In Nezavisimaya Gazeta Alexander Khramchikhin and Igor Plugatarev provide detailed corroboration of a familiar SWP theme: the Potemikinesque nature of Russia’s military “resurgence.” (H/T JRL.)
The most alarming point is the critical condition of the Strategic Nuclear Forces – responsible for upholding Russia’s full security and sovereignty. As at the start of 1992, the Russian Federation had 6,347 nuclear warheads. When Boris Yeltsin resigned at the end of 1999, he left his successor 5,842 warheads. As at the start of 2007, Russia had 681 ICBMs (including ICBMs carried by submarines) with 2,460 warheads, and 79 strategic aircraft with 884 cruise missiles. That’s a total of 3,344 warheads.
If current trends persist (new missiles are being built at an extremely slow rate, while the withdrawal of old missiles is accelerating), the Strategic Nuclear Forces might have no more than 300 ICBMs by the middle of the next decade, with no more than 600 warheads. [As I said before, on the road to being Upper Volta without missiles.]
According to official propaganda, as related by some senior federal officials, the aviation group of the Strategic Nuclear Forces will be increased to 50 Tu-95MS and Tu-160 bombers by 2015. The Russian Air Force has 79 of these aircraft at present; in other words, a reduction of 29 aircraft is being portrayed as an increase.

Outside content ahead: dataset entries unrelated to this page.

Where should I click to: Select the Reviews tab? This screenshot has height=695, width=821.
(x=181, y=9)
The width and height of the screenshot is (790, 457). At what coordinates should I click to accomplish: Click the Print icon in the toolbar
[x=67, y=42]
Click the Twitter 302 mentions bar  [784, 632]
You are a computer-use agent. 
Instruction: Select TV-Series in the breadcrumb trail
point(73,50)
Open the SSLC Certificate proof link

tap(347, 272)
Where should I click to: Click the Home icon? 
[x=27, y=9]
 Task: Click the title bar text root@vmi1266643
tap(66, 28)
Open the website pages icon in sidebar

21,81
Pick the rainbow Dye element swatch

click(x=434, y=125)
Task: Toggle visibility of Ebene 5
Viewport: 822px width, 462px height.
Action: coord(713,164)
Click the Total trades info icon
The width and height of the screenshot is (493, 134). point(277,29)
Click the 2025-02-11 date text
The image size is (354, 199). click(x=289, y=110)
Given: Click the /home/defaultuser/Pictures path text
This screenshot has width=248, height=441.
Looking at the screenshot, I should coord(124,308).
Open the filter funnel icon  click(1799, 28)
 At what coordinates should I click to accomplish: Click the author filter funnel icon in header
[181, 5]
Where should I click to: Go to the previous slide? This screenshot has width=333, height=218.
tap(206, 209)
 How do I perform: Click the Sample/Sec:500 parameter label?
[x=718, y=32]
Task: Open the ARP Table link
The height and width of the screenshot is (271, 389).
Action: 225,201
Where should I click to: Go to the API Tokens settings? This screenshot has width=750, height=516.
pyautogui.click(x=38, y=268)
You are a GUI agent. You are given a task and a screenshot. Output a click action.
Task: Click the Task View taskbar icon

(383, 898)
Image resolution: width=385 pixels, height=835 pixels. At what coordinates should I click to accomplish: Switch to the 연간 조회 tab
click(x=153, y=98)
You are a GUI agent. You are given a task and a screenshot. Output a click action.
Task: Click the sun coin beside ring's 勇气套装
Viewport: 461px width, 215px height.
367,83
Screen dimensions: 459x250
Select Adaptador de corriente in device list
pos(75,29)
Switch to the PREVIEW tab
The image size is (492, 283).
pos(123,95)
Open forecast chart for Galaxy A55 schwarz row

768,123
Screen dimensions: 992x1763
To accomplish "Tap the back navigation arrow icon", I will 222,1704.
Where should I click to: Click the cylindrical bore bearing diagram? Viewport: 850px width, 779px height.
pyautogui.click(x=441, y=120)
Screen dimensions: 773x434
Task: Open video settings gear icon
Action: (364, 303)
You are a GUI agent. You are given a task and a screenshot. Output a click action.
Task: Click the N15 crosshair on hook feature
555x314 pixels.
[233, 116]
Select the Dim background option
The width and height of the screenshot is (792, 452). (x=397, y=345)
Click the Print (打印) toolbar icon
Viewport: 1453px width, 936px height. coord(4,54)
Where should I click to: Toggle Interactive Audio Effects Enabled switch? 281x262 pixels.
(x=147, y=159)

In terms of conventional weapons, there has been a substantial (several-fold) decrease in the volume of arms procurement as compared to the 1990s; state rearmament programs have failed to meet their targets, and the content of these programs has deteriorated. In 1992-99, for example, the Ground Forces took delivery of 120 new T-90 tanks (four battalions) and up to 30 T-80U tanks (one battalion). In 2000-07, no more than 90 new T-90 tanks (three battalions) were delivered. The Ground Forces have a total of around 200 tank battalions. If the rate of new tank acquisition is so slow, why bother doing it at all?
The situation in the Air Force is much worse. In the Yeltsin era, the Air Force received up to 100 new aircraft. In 2000-07, only two new Su-34 planes were purchased. The situation in ground-based air defense is similar. Starting from 2000, official Armed Forces representatives kept declaring that new S-400 air defense systems would be delivered “this year” or “next year.” But these deliveries didn’t actually start until 2007. Yet the planned acquisition quantities for the S-400 aren’t even sufficient to cover the Strategic Nuclear Forces, let alone Russia’s main administrative and industrial centers.
At the same time, the Russian military is acting in a much more aggressive and provocative manner. From the LA Times:
The Pentagon is trying to assess whether a low-level flight by a Russian bomber over American warships in the Pacific Ocean last weekend was a sign that Moscow is returning to a worrisome “Cold War mind-set,” a top Defense official told Congress Tuesday.
Recall too that it was recently announced that Russia will resume the Soviet tradition of Red Square military extravaganzas/parades.
And, just yesterday, Putin found another country at which to aim his diminishing missile arsenal: Ukraine. (I like the comment of the Polish foreign minister, if I recall correctly, who asked Lavrov, again if I recall correctly, that the head of the Russian military ration his threats to use nuclear weapons to one every three months.)
The yawning gap between walk and talk persists.
It seems that the Russian military-industrial complex is producing as much as possible for export sale, while little of the new equipment is actually going to the military. Not that I object that much, mind you. But it does speak volumes about the priorities of the power structures. Threats of force are cheap, and seem to work, even if the Russian military has little capability to back them up; and selling weapons overseas for real money is a lucrative line of bizness.